Expulsão de servidores públicos por corrupção bate recorde

No mês passado, o governo bateu seu recorde de expulsões de servidores públicos por envolvimento em atos de corrupção dentro da administração federal. Ao todo, 43 funcionários foram afastados definitivamente da máquina pública, elevando para 2.179 o número de expulsões de servidores feitas pelo governo desde 2003.

Isso produz uma média anual de 311,2 expulsões e mostra a intensidade de atos de corrupção a que o governo federal está exposto, especialmente porque esses dados não incluem as ocorrências em estatais.

No lote de 2.179 expulsões, 1.878 representaram demissões sumárias do emprego. Outras 169 foram destituições de cargos ou funções e 132, cassações de aposentadorias. Boa parte dos casos envolve o uso do cargo em proveito pessoal ou recebimento de suborno.

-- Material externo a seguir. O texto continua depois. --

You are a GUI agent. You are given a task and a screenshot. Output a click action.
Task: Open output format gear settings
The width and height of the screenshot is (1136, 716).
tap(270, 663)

Apesar disso, a expulsão do serviço público raramente significa punição penal para os envolvidos. Ao mesmo tempo em que celebra o aumento de eficiência dos mecanismos de combate à corrupção do governo, o ministro da Controladoria-Geral da União (CGU), Jorge Hage, lamenta que a Justiça não consiga punir os culpados pelas irregularidades.

"Esse número demonstra como estamos mudando a cultura de impunidade que prevaleceu por muito tempo na administração pública brasileira, onde nada acontecia com os corruptos. Agora acontece. Eles perdem o cargo. Se não vão para a cadeia, isso já é com a Justiça", diz o ministro Hage.

Xerox : : Estadão

Segundo ele, a administração está fazendo sua parte, aplicando as penas que dependem só dela, como a demissão, a destituição e cassação de aposentadorias. "Além, é claro, das penas menores, que são a suspensão e a advertência, que estão fora dessa conta", afirma.